- WORK INSTRUCTIONS -
When you transcribe the listing that follows, keep every line exact and skip any picture.

- RECORDS PROVIDED -
######

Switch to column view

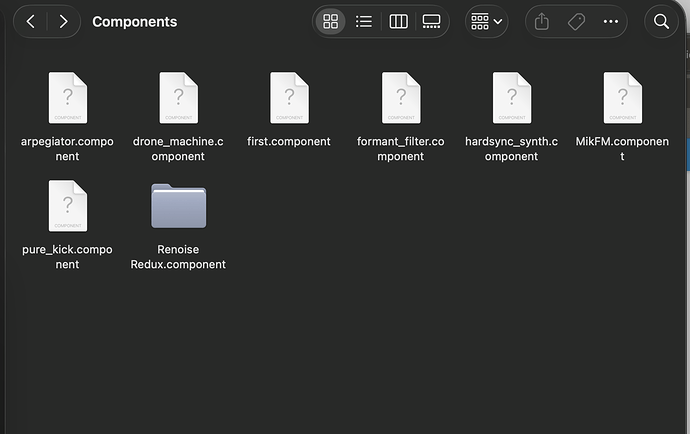click(398, 21)
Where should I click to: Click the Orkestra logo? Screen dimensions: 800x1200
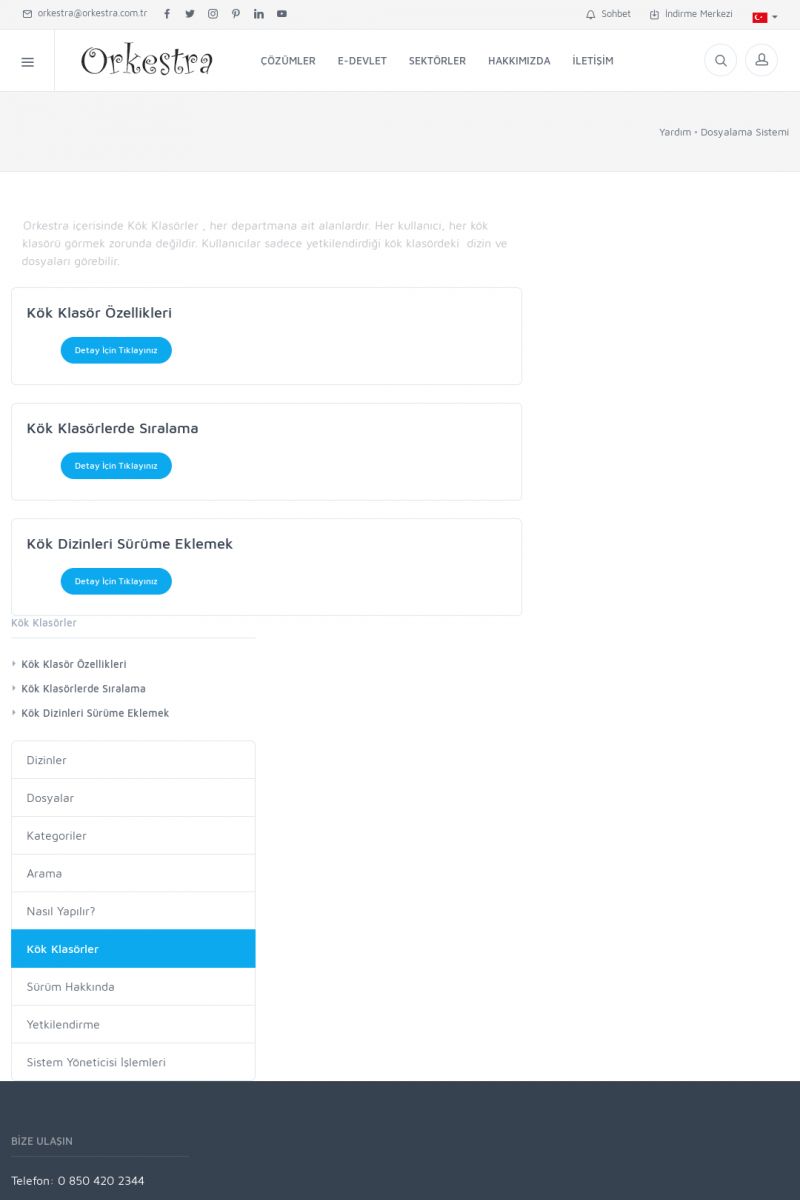pos(147,61)
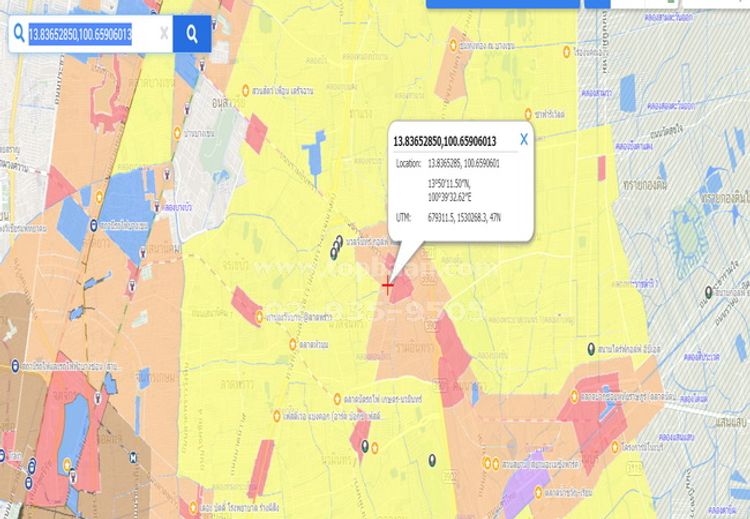Screen dimensions: 750x519
Task: Close the location info popup
Action: pos(523,140)
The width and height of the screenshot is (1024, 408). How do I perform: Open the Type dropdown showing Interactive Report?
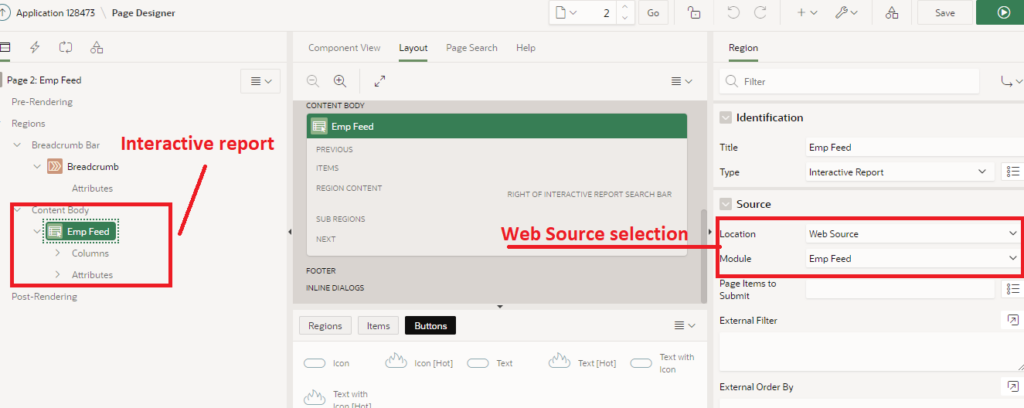(897, 172)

######

- YOUR SOLUTION -
Switch to column view

click(398, 21)
Where should I click to: Click the Orkestra logo? Screen dimensions: 800x1200
pos(147,61)
Screen dimensions: 750x519
Task: Close the location info popup
Action: pos(523,140)
The width and height of the screenshot is (1024, 408). How do I perform: Open the Type dropdown showing Interactive Report?
(897, 172)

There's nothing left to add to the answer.